§ TASK DESCRIPTION: Look below for the line holding "How do I perform: Move the VOL panel down?" and the line holding "The height and width of the screenshot is (980, 1231).". Transcribe exactly those lines and all lines between them, nothing more.

§ DATA FOR REVIEW:
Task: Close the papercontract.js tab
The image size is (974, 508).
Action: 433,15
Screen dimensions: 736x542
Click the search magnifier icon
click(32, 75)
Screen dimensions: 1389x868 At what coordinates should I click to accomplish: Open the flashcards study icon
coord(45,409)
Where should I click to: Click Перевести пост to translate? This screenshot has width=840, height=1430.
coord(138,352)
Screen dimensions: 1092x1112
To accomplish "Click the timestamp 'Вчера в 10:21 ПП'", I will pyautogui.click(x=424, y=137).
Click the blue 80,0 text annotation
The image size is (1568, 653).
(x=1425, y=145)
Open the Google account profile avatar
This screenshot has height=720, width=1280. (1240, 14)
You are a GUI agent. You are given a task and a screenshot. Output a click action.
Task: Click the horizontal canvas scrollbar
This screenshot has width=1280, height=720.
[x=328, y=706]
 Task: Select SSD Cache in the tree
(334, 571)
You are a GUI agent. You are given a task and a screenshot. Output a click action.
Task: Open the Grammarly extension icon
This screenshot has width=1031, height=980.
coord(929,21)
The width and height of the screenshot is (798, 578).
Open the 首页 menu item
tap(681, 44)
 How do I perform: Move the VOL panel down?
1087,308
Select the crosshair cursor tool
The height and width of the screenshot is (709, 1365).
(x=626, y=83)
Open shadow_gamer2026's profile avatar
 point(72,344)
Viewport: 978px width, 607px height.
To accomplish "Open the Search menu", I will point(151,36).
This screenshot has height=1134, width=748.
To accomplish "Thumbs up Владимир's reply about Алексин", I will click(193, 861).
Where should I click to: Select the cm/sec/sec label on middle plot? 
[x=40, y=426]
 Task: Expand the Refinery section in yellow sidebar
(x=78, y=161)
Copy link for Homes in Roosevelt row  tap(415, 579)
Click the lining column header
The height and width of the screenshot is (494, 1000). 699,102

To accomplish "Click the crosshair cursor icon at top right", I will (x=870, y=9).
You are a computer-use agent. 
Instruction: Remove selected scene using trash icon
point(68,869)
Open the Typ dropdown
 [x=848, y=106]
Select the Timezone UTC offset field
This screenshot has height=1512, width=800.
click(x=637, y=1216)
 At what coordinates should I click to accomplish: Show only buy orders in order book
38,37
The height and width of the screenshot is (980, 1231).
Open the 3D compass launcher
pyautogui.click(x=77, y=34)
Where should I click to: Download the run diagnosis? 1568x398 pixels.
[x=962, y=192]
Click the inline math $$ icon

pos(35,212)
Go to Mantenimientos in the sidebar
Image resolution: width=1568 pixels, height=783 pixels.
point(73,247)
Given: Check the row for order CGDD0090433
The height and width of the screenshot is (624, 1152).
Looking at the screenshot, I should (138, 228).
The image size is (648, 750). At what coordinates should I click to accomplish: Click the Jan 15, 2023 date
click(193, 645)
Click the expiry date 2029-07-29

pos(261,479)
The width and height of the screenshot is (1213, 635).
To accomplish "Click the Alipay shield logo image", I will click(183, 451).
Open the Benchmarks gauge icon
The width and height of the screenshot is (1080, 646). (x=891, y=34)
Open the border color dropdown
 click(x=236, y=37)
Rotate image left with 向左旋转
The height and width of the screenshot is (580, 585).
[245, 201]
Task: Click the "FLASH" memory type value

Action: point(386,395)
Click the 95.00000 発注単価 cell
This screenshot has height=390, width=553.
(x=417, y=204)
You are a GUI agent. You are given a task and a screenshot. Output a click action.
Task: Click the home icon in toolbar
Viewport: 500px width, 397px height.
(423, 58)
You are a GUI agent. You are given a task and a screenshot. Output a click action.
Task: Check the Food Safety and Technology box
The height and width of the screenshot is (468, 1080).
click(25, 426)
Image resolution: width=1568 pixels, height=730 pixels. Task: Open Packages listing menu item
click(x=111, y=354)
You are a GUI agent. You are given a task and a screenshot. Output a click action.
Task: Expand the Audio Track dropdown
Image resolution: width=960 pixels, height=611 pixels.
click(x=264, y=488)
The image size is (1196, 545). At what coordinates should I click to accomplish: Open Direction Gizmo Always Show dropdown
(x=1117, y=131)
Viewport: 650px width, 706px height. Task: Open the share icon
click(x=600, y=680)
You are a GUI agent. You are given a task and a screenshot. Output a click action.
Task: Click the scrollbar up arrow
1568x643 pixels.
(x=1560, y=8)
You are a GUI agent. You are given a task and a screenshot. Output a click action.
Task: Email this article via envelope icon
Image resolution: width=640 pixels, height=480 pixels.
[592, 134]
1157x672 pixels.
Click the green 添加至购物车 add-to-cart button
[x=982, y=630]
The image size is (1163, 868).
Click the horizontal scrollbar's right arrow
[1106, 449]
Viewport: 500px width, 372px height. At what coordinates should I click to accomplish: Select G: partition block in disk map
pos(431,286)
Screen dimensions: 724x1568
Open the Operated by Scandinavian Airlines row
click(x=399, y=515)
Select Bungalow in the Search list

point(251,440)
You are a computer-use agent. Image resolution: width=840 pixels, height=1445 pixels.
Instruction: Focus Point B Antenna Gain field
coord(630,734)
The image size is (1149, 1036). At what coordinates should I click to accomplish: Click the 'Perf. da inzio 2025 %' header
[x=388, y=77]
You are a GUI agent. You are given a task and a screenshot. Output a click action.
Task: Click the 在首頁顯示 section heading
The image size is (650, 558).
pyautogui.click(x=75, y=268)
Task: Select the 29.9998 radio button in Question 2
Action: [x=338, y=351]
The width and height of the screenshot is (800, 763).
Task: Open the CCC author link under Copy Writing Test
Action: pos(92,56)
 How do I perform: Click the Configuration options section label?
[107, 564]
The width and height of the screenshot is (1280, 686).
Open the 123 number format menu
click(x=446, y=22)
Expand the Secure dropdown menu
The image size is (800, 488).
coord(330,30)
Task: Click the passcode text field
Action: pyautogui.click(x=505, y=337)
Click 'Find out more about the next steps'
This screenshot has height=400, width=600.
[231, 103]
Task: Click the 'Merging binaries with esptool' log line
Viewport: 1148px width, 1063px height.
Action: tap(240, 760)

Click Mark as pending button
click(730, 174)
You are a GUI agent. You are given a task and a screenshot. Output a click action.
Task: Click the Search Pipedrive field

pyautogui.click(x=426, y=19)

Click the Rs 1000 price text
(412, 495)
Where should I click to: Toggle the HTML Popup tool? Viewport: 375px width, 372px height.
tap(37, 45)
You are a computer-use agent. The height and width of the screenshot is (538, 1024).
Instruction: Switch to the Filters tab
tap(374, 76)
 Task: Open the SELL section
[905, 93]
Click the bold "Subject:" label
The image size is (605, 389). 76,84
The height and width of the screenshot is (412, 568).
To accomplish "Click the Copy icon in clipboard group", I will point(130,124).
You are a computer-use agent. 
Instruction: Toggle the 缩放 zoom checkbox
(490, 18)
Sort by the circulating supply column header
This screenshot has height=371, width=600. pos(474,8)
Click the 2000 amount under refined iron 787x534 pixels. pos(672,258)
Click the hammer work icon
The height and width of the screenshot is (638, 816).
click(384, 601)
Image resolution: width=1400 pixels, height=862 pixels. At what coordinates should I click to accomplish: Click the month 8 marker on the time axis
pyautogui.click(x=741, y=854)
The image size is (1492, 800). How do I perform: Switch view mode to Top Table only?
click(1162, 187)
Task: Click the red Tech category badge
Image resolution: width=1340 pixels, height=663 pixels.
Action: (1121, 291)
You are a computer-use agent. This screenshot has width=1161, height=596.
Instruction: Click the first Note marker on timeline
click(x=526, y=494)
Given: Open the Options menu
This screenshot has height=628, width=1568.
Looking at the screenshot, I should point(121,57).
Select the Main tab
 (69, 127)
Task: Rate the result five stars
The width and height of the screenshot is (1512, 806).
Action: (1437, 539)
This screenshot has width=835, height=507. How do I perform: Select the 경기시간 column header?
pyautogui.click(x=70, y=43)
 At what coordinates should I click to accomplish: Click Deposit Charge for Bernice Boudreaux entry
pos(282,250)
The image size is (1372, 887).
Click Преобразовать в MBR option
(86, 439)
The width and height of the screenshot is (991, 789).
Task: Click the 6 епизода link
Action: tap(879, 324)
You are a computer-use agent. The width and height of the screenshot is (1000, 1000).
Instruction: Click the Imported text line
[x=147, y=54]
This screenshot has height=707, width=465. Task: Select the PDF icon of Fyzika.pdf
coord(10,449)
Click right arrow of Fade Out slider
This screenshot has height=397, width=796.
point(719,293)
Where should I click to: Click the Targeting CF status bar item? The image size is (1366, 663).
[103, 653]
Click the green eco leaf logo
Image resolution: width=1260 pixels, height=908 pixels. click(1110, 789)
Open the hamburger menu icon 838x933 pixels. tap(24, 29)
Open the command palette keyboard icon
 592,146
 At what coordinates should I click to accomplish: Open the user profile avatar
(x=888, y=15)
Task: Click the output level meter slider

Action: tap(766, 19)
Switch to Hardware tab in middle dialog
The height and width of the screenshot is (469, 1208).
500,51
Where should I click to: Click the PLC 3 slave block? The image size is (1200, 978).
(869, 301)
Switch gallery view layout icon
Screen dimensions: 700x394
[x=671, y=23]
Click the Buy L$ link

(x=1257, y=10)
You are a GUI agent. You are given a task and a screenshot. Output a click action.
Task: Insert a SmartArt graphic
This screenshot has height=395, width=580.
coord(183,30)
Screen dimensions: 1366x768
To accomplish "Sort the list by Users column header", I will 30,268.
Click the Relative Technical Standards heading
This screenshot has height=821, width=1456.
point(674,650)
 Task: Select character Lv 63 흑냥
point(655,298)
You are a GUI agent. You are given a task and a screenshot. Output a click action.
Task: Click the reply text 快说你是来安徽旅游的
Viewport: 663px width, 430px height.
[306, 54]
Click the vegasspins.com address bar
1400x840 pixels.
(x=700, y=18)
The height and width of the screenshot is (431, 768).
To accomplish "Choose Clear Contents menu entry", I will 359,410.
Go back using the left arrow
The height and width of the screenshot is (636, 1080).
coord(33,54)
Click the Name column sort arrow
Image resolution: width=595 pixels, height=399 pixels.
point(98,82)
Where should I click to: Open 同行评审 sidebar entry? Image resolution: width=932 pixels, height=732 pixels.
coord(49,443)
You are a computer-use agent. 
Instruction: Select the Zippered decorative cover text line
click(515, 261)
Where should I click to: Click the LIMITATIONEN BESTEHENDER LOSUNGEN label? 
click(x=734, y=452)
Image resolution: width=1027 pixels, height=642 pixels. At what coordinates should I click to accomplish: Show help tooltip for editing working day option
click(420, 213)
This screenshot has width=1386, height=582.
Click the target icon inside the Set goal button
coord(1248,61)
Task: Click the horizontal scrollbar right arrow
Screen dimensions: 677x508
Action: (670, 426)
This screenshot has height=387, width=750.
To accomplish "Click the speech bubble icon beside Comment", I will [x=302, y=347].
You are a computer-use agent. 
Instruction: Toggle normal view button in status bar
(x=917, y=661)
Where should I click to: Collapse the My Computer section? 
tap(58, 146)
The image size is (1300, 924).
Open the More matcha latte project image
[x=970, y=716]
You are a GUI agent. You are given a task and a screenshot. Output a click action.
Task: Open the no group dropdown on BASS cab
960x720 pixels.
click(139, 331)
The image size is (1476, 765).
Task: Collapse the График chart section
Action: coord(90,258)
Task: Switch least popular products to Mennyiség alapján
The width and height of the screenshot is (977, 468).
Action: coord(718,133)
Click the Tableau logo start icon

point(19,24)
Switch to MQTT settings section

§ RESPONSE BELOW:
 How do I perform: Move the VOL panel down?
1087,308
Select the crosshair cursor tool
The height and width of the screenshot is (709, 1365).
(x=626, y=83)
Open shadow_gamer2026's profile avatar
 point(72,344)
Viewport: 978px width, 607px height.
To accomplish "Open the Search menu", I will point(151,36).
This screenshot has height=1134, width=748.
To accomplish "Thumbs up Владимир's reply about Алексин", I will click(193, 861).
Where should I click to: Select the cm/sec/sec label on middle plot? 
[x=40, y=426]
 Task: Expand the Refinery section in yellow sidebar
(x=78, y=161)
Copy link for Homes in Roosevelt row  tap(415, 579)
Click the lining column header
The height and width of the screenshot is (494, 1000). 699,102

To accomplish "Click the crosshair cursor icon at top right", I will (x=870, y=9).
You are a computer-use agent. 
Instruction: Remove selected scene using trash icon
point(68,869)
Open the Typ dropdown
 [x=848, y=106]
Select the Timezone UTC offset field
This screenshot has height=1512, width=800.
click(x=637, y=1216)
 At what coordinates should I click to accomplish: Show only buy orders in order book
38,37
The height and width of the screenshot is (980, 1231).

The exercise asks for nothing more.